───── GIVEN RECORDS ─────

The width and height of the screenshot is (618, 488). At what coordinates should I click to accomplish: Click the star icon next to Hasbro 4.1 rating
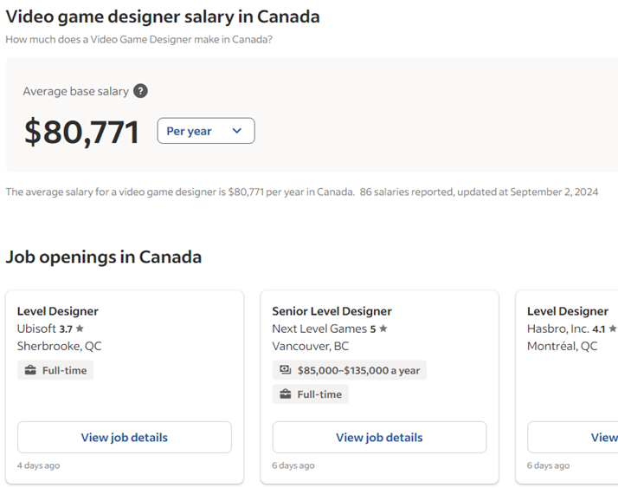coord(613,329)
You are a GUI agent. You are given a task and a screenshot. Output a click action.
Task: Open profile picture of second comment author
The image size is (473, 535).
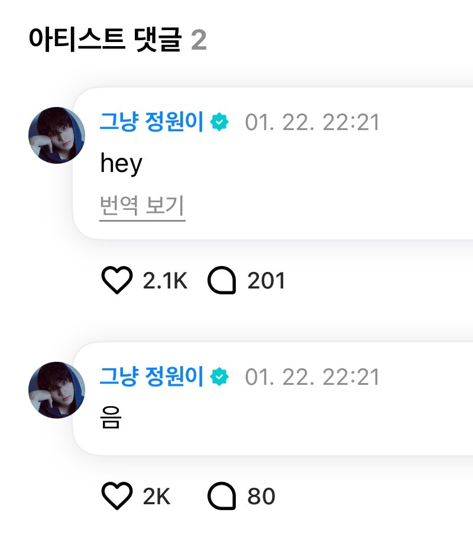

─────

**GIVEN PROBLEM**.
Reproduce the lines in the rows above word for word, omitting the pictures.

**EXERCISE SOLUTION**.
The width and height of the screenshot is (618, 488). At what coordinates should I click to accomplish: Click the star icon next to Hasbro 4.1 rating
coord(613,329)
You are a GUI agent. You are given a task and a screenshot. Output a click action.
Task: Open profile picture of second comment author
The image size is (473, 535).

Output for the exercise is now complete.